Kapitel vom 16.02.1898: Vom Erwachen und Aufstehen
„Die Oblaten sollen beim Erwachen ihre Seele sogleich ganz in Gott versenken durch einige hl. Gedanken wie die folgenden…“
Sogleich nach dem Erwachen sollen wir unsere Seele ganz in Gott versenken. Jene, die sich diese gute Gewohnheit schon in ihrer frühen Erziehung oder im Priesterseminar zugelegt haben, können ihre kleinen Praktiken beibehalten. Die anderen sollen sich ab morgen früh angewöhnen, diese Gedanken des Direktoriums auswendig zu lernen und sie sich vorzusagen, bis sie sie auswendig können. Diese Übung, zu der uns das Direktorium anleitet, ist in der Tat eine Garantie für den ganzen Tag. Wird er frisch begonnen, so wird er auch gut fortgeführt. Wird er schlecht begonnen, muss man alles fürchten.
Wir sollten uns daran erinnern, dass mit den Worten, die der Hl. Schrift oder der Liturgie entnommen sind, eine spezielle Gnade verbunden ist. Die schönsten Gebete sind doch jene, die vom Hl. Geist eingegeben und von der Kirche vorgeschrieben sind. So ist die vollkommenste Gebetsformel, das „Vater unser“, weil es unser Herr selbst zusammengestellt hat. Unser hl. Stifter sagt, wir sollten bei seinem Beten uns vorstellen, der Heiland sage es uns vor und wir sprächen es ihm Wort für Wort nach. Tun wir dasselbe bei den Gebeten, die der Hl. Geist eingegeben hat.
„Wenn die Oblaten sich anzukleiden beginnen, sollen sie das Kreuzzeichen machen und sprechen: Bedecke mich, o Herr, mit dem Mantel…“
Das schließt eine Vielzahl von Praktiken ein. Müssen wir sie alle ohne Ausnahme beobachten? Nein. Wenn man es kann, ist es sicher vortrefflich. Aber alle sind dazu nicht imstande. Hauptsache ist, man rezitiert irgendein Gebet und bewahrt einen guten Gedanken beim Ankleiden. Das Beste wäre sicher, Schritt für Schritt dem Direktorium zu folgen, das ja den augenblicklichen Willen Gottes über uns ausdrückt. Dann betet man den „Engel des Herrn“ und das Morgengebet.

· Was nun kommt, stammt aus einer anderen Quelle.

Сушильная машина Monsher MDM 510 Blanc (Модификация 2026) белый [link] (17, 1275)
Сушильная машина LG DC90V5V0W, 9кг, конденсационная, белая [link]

„Dann machen sie ihr Bett, und wenn möglich, waschen sie sich die Hände und das Gesicht noch vor der Betrachtung. Darum ist es nötig, dass sie sich beim Aufstehen und Ankleiden recht beeilen.“
Aufstehen, Bett machen, sich waschen, sich abbürsten, das alles scheinen keine übernatürlichen Handlungen zu sein. Tun wir sie aber in Vereinigung mit Gott, werden sie hervorragende Handlungen. Im Katechismus lautet eine Frage: Ist es notwendig, dass unser Herr litt und starb, um uns zu erlösen? Und die Antwort: Nein, denn das geringste Leiden, die geringste Handlung genügte bei ihm, uns zu erlösen. Die Göttlichkeit Jesu Christi verlieh ja jeder seiner Handlungen unendlichen Wert. Vereinigen wir uns darum mit unserem Herrn, dann wird auch die geringste unserer Handlungen, so mit ihm vereint, am Wert der Verdienste des Erlösers teilnehmen. Seine Schuhe wichsen, indem man sich an Christus erinnert, ist besser als eine sehr schöne spekulativer Betrachtung halten, die in Wirklichkeit oft sehr unvollkommen und dem Ergebnis nach vielleicht sehr nutzlos ist. Über die göttliche Vollkommenheiten betrachten, ist Genuss, wie wenn etwas aus Bossuet oder dem hl. Thomas lesen. Ist die Zeit dazu da, dann ist dies sehr gut. Ist es aber verdienstlicher? Das kommt auf die innere Einstellung an. Macht ihr die geistliche Lesung nicht zur vorgeschriebenen Zeit, sondern dann, wenn euch die Lust dazu reizt, dann habt ihr überhaupt kein Verdienst.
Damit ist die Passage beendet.